--- EXERCISE MATERIALS Enclosed Below ---
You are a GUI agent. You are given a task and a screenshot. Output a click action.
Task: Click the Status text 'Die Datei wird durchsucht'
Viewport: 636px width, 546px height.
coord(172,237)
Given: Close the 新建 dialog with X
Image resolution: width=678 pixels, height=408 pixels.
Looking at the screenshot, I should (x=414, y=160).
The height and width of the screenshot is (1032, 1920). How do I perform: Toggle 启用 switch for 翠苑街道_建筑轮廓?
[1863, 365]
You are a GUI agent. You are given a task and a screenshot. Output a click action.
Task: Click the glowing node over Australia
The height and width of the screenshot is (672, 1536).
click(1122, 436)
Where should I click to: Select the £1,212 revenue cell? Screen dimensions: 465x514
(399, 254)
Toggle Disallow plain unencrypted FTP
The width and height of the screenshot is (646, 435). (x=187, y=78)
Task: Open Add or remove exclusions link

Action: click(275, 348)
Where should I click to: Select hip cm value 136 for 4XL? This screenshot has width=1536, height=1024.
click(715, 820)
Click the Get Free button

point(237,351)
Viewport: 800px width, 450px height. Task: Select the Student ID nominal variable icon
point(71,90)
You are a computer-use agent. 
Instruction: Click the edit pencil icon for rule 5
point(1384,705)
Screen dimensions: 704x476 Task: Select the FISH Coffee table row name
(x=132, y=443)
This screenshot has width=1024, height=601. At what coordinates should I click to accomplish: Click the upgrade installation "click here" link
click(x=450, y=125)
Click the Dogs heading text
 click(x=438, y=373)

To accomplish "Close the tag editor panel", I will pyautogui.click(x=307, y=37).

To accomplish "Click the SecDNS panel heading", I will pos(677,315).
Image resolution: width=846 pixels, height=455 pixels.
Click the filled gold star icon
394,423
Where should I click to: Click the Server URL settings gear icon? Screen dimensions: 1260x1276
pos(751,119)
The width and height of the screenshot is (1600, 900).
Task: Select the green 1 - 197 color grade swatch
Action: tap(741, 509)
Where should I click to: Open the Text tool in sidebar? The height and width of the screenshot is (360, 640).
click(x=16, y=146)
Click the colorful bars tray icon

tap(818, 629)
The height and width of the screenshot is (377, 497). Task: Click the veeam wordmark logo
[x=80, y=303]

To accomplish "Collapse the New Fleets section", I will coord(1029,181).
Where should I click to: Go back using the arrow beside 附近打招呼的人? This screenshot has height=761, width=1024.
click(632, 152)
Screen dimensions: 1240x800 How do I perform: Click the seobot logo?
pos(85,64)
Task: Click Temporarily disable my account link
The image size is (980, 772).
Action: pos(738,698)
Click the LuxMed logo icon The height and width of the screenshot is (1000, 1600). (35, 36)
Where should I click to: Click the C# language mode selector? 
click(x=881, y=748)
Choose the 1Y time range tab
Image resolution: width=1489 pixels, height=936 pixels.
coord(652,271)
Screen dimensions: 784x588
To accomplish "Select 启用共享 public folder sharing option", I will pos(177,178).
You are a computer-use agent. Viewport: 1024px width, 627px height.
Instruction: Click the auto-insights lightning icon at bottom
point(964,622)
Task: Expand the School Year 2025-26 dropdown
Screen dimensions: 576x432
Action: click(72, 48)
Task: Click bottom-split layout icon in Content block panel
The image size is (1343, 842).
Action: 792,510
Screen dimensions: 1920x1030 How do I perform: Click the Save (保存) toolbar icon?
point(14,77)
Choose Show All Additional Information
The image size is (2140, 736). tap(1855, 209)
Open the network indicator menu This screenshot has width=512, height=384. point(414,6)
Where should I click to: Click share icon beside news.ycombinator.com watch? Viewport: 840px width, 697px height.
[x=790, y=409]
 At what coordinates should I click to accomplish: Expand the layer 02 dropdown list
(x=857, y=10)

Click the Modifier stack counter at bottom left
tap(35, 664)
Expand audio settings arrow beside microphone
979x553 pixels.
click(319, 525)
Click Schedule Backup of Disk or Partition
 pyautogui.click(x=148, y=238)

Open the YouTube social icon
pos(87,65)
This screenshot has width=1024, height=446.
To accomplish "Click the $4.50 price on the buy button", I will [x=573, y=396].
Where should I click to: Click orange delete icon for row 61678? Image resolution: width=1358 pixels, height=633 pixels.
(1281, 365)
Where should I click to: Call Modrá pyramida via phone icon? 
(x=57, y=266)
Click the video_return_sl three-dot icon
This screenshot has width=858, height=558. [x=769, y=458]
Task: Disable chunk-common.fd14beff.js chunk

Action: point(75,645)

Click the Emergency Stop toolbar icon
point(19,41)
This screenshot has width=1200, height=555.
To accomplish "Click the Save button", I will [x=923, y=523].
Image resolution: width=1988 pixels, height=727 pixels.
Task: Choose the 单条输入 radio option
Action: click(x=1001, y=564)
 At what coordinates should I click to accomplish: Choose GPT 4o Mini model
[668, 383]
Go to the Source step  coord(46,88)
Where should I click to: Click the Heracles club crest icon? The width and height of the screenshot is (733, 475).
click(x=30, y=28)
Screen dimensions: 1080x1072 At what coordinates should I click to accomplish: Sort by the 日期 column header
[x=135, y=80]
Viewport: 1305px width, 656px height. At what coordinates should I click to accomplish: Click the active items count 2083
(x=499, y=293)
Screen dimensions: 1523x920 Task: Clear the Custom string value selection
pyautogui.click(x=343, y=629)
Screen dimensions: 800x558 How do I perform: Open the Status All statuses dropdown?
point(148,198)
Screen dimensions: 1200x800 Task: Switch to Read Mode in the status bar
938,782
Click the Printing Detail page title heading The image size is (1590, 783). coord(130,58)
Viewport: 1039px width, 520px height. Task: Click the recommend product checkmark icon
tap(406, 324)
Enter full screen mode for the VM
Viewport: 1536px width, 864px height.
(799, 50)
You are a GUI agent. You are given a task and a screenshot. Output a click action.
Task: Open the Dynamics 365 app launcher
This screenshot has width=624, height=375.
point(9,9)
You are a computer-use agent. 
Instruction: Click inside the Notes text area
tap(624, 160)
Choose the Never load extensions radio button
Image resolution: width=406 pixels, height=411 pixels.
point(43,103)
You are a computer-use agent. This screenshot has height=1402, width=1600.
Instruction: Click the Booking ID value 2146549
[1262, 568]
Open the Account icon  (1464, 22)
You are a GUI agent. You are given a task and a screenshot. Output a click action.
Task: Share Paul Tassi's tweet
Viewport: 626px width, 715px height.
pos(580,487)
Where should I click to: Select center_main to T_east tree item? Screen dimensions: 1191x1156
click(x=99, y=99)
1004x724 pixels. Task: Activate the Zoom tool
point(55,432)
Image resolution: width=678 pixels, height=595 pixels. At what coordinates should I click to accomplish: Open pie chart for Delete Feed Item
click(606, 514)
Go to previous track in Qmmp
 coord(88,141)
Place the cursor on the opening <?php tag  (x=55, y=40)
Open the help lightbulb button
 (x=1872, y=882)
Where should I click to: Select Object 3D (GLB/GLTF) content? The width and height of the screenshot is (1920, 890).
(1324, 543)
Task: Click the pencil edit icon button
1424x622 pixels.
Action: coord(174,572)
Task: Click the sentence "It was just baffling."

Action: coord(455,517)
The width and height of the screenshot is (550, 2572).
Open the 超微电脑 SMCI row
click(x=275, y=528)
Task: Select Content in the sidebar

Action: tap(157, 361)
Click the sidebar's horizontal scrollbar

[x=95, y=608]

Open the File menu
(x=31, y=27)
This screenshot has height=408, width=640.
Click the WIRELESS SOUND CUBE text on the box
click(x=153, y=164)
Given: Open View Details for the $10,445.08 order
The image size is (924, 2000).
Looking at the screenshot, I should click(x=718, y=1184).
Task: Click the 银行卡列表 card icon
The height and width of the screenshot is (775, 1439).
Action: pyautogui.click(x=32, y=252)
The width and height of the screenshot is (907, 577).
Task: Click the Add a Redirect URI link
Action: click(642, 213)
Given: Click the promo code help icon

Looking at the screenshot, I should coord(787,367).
--- End of Enclosed EXERCISE MATERIALS ---
**ASSIGNED TASK:**
Each record above, in full: retype it verbatim.

**OUTPUT BELOW:**
You are a GUI agent. You are given a task and a screenshot. Output a click action.
Task: Click the Status text 'Die Datei wird durchsucht'
Viewport: 636px width, 546px height.
coord(172,237)
Given: Close the 新建 dialog with X
Image resolution: width=678 pixels, height=408 pixels.
Looking at the screenshot, I should (x=414, y=160).
The height and width of the screenshot is (1032, 1920). How do I perform: Toggle 启用 switch for 翠苑街道_建筑轮廓?
[1863, 365]
You are a GUI agent. You are given a task and a screenshot. Output a click action.
Task: Click the glowing node over Australia
The height and width of the screenshot is (672, 1536).
click(1122, 436)
Where should I click to: Select the £1,212 revenue cell? Screen dimensions: 465x514
(399, 254)
Toggle Disallow plain unencrypted FTP
The width and height of the screenshot is (646, 435). (x=187, y=78)
Task: Open Add or remove exclusions link

Action: click(275, 348)
Where should I click to: Select hip cm value 136 for 4XL? This screenshot has width=1536, height=1024.
click(715, 820)
Click the Get Free button

point(237,351)
Viewport: 800px width, 450px height. Task: Select the Student ID nominal variable icon
point(71,90)
You are a computer-use agent. 
Instruction: Click the edit pencil icon for rule 5
point(1384,705)
Screen dimensions: 704x476 Task: Select the FISH Coffee table row name
(x=132, y=443)
This screenshot has width=1024, height=601. At what coordinates should I click to accomplish: Click the upgrade installation "click here" link
click(x=450, y=125)
Click the Dogs heading text
 click(x=438, y=373)

To accomplish "Close the tag editor panel", I will pyautogui.click(x=307, y=37).

To accomplish "Click the SecDNS panel heading", I will pos(677,315).
Image resolution: width=846 pixels, height=455 pixels.
Click the filled gold star icon
394,423
Where should I click to: Click the Server URL settings gear icon? Screen dimensions: 1260x1276
pos(751,119)
The width and height of the screenshot is (1600, 900).
Task: Select the green 1 - 197 color grade swatch
Action: tap(741, 509)
Where should I click to: Open the Text tool in sidebar? The height and width of the screenshot is (360, 640).
click(x=16, y=146)
Click the colorful bars tray icon

tap(818, 629)
The height and width of the screenshot is (377, 497). Task: Click the veeam wordmark logo
[x=80, y=303]

To accomplish "Collapse the New Fleets section", I will coord(1029,181).
Where should I click to: Go back using the arrow beside 附近打招呼的人? This screenshot has height=761, width=1024.
click(632, 152)
Screen dimensions: 1240x800 How do I perform: Click the seobot logo?
pos(85,64)
Task: Click Temporarily disable my account link
The image size is (980, 772).
Action: pos(738,698)
Click the LuxMed logo icon The height and width of the screenshot is (1000, 1600). (35, 36)
Where should I click to: Click the C# language mode selector? 
click(x=881, y=748)
Choose the 1Y time range tab
Image resolution: width=1489 pixels, height=936 pixels.
coord(652,271)
Screen dimensions: 784x588
To accomplish "Select 启用共享 public folder sharing option", I will pos(177,178).
You are a computer-use agent. Viewport: 1024px width, 627px height.
Instruction: Click the auto-insights lightning icon at bottom
point(964,622)
Task: Expand the School Year 2025-26 dropdown
Screen dimensions: 576x432
Action: click(72, 48)
Task: Click bottom-split layout icon in Content block panel
The image size is (1343, 842).
Action: 792,510
Screen dimensions: 1920x1030 How do I perform: Click the Save (保存) toolbar icon?
point(14,77)
Choose Show All Additional Information
The image size is (2140, 736). tap(1855, 209)
Open the network indicator menu This screenshot has width=512, height=384. point(414,6)
Where should I click to: Click share icon beside news.ycombinator.com watch? Viewport: 840px width, 697px height.
[x=790, y=409]
 At what coordinates should I click to accomplish: Expand the layer 02 dropdown list
(x=857, y=10)

Click the Modifier stack counter at bottom left
tap(35, 664)
Expand audio settings arrow beside microphone
979x553 pixels.
click(319, 525)
Click Schedule Backup of Disk or Partition
 pyautogui.click(x=148, y=238)

Open the YouTube social icon
pos(87,65)
This screenshot has width=1024, height=446.
To accomplish "Click the $4.50 price on the buy button", I will [x=573, y=396].
Where should I click to: Click orange delete icon for row 61678? Image resolution: width=1358 pixels, height=633 pixels.
(1281, 365)
Where should I click to: Call Modrá pyramida via phone icon? 
(x=57, y=266)
Click the video_return_sl three-dot icon
This screenshot has width=858, height=558. [x=769, y=458]
Task: Disable chunk-common.fd14beff.js chunk

Action: point(75,645)

Click the Emergency Stop toolbar icon
point(19,41)
This screenshot has width=1200, height=555.
To accomplish "Click the Save button", I will [x=923, y=523].
Image resolution: width=1988 pixels, height=727 pixels.
Task: Choose the 单条输入 radio option
Action: click(x=1001, y=564)
 At what coordinates should I click to accomplish: Choose GPT 4o Mini model
[668, 383]
Go to the Source step  coord(46,88)
Where should I click to: Click the Heracles club crest icon? The width and height of the screenshot is (733, 475).
click(x=30, y=28)
Screen dimensions: 1080x1072 At what coordinates should I click to accomplish: Sort by the 日期 column header
[x=135, y=80]
Viewport: 1305px width, 656px height. At what coordinates should I click to accomplish: Click the active items count 2083
(x=499, y=293)
Screen dimensions: 1523x920 Task: Clear the Custom string value selection
pyautogui.click(x=343, y=629)
Screen dimensions: 800x558 How do I perform: Open the Status All statuses dropdown?
point(148,198)
Screen dimensions: 1200x800 Task: Switch to Read Mode in the status bar
938,782
Click the Printing Detail page title heading The image size is (1590, 783). coord(130,58)
Viewport: 1039px width, 520px height. Task: Click the recommend product checkmark icon
tap(406, 324)
Enter full screen mode for the VM
Viewport: 1536px width, 864px height.
(799, 50)
You are a GUI agent. You are given a task and a screenshot. Output a click action.
Task: Open the Dynamics 365 app launcher
This screenshot has width=624, height=375.
point(9,9)
You are a computer-use agent. 
Instruction: Click inside the Notes text area
tap(624, 160)
Choose the Never load extensions radio button
Image resolution: width=406 pixels, height=411 pixels.
point(43,103)
You are a computer-use agent. This screenshot has height=1402, width=1600.
Instruction: Click the Booking ID value 2146549
[1262, 568]
Open the Account icon  (1464, 22)
You are a GUI agent. You are given a task and a screenshot. Output a click action.
Task: Share Paul Tassi's tweet
Viewport: 626px width, 715px height.
pos(580,487)
Where should I click to: Select center_main to T_east tree item? Screen dimensions: 1191x1156
click(x=99, y=99)
1004x724 pixels. Task: Activate the Zoom tool
point(55,432)
Image resolution: width=678 pixels, height=595 pixels. At what coordinates should I click to accomplish: Open pie chart for Delete Feed Item
click(606, 514)
Go to previous track in Qmmp
 coord(88,141)
Place the cursor on the opening <?php tag  (x=55, y=40)
Open the help lightbulb button
 (x=1872, y=882)
Where should I click to: Select Object 3D (GLB/GLTF) content? The width and height of the screenshot is (1920, 890).
(1324, 543)
Task: Click the pencil edit icon button
1424x622 pixels.
Action: coord(174,572)
Task: Click the sentence "It was just baffling."

Action: coord(455,517)
The width and height of the screenshot is (550, 2572).
Open the 超微电脑 SMCI row
click(x=275, y=528)
Task: Select Content in the sidebar

Action: tap(157, 361)
Click the sidebar's horizontal scrollbar

[x=95, y=608]

Open the File menu
(x=31, y=27)
This screenshot has height=408, width=640.
Click the WIRELESS SOUND CUBE text on the box
click(x=153, y=164)
Given: Open View Details for the $10,445.08 order
The image size is (924, 2000).
Looking at the screenshot, I should click(x=718, y=1184).
Task: Click the 银行卡列表 card icon
The height and width of the screenshot is (775, 1439).
Action: pyautogui.click(x=32, y=252)
The width and height of the screenshot is (907, 577).
Task: Click the Add a Redirect URI link
Action: click(642, 213)
Given: Click the promo code help icon

Looking at the screenshot, I should coord(787,367).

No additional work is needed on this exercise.